Stored data:
------------------------------------------------
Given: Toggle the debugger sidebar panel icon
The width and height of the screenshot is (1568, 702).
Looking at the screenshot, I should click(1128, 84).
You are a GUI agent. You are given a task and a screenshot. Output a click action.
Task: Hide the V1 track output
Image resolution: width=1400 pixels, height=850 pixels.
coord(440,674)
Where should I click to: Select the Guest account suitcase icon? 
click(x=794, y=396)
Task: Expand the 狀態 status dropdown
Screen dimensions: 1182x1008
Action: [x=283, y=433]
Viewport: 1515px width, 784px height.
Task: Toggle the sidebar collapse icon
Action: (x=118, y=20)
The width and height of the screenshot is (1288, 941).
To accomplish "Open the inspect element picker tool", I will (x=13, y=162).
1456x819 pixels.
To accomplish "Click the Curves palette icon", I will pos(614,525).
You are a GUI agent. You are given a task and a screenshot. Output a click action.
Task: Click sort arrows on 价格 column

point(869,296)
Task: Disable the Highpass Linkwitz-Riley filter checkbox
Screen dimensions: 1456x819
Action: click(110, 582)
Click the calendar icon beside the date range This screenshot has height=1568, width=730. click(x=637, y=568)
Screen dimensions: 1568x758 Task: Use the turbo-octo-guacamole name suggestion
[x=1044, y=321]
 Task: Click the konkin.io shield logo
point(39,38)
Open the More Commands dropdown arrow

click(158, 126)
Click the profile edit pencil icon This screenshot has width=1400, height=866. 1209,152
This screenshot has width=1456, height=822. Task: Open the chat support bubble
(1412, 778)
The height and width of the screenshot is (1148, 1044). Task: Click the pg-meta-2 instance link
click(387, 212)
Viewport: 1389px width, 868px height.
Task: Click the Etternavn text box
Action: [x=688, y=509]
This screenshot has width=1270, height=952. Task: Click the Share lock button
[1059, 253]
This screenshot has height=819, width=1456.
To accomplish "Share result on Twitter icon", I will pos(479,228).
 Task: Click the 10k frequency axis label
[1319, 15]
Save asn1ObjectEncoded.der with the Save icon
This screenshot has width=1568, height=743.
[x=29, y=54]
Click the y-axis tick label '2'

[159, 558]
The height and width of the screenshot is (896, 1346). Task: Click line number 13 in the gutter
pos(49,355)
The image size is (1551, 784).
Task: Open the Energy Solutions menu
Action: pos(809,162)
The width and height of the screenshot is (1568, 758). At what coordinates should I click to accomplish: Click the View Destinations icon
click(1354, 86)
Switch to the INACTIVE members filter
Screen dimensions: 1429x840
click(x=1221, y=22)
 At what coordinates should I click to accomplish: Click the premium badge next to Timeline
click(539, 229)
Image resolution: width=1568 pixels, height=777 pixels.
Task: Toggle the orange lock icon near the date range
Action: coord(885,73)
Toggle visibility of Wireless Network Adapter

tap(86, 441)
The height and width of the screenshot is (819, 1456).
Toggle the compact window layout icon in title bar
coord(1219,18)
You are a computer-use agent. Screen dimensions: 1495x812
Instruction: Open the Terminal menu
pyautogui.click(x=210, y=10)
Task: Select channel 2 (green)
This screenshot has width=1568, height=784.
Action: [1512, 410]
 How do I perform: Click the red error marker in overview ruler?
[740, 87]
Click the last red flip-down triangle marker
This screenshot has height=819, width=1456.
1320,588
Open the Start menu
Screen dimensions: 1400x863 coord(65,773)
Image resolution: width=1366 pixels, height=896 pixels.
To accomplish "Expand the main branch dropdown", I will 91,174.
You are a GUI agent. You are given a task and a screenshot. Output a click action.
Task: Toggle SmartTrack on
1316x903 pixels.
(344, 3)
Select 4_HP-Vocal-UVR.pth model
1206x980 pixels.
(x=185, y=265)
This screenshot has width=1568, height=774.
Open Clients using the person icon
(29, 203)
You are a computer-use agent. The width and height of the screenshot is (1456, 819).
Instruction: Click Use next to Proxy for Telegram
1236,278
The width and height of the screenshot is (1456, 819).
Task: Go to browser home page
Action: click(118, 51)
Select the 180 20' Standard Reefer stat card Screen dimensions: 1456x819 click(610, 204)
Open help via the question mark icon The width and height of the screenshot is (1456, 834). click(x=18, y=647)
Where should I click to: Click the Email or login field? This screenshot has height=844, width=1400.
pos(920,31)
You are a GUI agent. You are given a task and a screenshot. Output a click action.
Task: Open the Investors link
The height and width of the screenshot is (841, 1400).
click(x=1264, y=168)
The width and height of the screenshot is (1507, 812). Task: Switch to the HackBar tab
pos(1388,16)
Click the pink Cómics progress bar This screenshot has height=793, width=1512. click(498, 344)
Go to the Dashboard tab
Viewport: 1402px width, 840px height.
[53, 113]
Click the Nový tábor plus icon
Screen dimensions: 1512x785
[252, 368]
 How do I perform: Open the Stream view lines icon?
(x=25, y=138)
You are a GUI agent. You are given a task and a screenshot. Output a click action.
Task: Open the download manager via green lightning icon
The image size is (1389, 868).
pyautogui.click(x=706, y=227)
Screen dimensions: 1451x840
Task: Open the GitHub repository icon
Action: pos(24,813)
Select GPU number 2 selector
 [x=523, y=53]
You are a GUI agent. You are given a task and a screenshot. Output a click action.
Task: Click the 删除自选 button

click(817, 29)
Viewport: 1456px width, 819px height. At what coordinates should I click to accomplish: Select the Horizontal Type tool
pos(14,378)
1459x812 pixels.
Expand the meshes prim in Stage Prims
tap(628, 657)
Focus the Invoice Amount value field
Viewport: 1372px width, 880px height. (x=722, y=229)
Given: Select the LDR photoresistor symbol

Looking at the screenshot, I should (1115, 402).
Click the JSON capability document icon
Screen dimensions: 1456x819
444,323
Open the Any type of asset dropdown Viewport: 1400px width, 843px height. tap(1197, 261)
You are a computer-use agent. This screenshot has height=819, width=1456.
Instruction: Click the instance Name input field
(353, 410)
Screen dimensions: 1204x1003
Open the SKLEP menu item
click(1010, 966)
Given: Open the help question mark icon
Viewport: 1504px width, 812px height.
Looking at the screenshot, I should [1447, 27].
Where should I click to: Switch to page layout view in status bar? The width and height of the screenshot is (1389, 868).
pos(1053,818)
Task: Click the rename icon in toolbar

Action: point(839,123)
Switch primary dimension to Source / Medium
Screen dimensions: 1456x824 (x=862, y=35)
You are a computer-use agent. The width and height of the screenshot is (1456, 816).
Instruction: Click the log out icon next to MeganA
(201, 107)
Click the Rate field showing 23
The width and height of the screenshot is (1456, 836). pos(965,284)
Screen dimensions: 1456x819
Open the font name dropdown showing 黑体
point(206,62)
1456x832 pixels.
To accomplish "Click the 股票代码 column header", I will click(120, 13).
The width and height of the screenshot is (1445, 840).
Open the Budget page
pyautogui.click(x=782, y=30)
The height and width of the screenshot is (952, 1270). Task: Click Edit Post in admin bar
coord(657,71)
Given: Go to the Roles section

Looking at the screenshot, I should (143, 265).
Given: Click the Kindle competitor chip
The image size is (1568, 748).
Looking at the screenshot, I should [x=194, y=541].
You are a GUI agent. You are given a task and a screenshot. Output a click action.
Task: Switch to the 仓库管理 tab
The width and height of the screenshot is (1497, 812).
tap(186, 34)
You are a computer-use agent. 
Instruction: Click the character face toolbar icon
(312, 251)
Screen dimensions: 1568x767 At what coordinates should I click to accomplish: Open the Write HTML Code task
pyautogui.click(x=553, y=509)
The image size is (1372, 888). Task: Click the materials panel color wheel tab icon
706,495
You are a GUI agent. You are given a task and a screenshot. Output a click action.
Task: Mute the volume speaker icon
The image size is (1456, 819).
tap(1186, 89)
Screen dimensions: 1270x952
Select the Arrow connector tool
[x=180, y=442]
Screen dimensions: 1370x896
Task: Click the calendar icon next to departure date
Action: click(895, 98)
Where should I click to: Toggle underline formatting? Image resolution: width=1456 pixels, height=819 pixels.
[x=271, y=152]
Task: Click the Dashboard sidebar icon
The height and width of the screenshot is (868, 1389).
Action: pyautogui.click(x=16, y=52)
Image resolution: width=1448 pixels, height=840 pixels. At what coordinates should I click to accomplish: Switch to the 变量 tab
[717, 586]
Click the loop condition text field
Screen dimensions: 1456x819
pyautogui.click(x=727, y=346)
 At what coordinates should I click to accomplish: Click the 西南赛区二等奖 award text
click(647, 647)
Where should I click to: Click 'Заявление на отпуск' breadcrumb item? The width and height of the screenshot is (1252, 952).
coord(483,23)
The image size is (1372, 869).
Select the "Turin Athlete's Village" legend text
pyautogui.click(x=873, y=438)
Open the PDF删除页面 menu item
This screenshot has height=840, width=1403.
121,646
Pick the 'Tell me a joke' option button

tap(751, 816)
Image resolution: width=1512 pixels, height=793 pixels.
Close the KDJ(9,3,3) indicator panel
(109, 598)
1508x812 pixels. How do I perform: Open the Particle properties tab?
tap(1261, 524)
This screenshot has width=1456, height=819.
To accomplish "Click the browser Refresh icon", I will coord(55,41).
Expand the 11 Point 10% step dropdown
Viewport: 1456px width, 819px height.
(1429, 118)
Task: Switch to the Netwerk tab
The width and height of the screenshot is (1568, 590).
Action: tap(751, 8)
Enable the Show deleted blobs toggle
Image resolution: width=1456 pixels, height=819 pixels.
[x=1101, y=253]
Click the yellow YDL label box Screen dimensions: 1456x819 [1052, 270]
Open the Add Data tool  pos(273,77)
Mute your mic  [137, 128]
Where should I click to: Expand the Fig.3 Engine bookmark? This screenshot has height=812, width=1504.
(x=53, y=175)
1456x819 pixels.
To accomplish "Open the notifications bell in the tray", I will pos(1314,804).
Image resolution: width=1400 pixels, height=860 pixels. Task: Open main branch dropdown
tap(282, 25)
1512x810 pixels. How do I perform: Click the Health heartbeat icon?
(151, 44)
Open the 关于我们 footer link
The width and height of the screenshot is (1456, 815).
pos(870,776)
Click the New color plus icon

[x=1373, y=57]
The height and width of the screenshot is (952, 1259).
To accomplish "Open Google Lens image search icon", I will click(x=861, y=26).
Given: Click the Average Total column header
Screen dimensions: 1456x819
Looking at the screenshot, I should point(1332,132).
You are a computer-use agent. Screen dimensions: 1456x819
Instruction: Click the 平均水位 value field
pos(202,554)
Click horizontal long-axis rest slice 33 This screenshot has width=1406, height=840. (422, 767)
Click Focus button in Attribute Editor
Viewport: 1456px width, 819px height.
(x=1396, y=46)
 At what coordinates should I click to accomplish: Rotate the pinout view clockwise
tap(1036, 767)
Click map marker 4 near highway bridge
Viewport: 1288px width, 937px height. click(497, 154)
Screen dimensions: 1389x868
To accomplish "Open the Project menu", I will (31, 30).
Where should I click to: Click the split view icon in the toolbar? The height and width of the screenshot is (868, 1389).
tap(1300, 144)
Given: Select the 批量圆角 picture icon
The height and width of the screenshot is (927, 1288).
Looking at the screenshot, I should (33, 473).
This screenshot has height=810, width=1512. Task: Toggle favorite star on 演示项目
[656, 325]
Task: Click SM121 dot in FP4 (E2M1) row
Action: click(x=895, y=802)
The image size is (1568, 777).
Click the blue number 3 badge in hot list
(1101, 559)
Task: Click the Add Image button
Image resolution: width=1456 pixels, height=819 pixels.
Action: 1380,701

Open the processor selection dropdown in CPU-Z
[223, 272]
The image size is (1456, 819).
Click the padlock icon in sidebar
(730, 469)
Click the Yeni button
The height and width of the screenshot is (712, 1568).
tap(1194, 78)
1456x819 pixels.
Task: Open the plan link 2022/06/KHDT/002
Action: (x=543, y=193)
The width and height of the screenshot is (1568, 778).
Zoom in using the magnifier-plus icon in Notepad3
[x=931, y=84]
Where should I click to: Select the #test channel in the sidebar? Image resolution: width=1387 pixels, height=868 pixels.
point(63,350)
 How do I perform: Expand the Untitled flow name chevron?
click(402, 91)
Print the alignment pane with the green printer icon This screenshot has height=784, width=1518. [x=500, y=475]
------------------------------------------------
Brief: Lines from the records above that hold "with" are the ones to list.

Expected answer:
Save asn1ObjectEncoded.der with the Save icon
Print the alignment pane with the green printer icon This screenshot has height=784, width=1518. [x=500, y=475]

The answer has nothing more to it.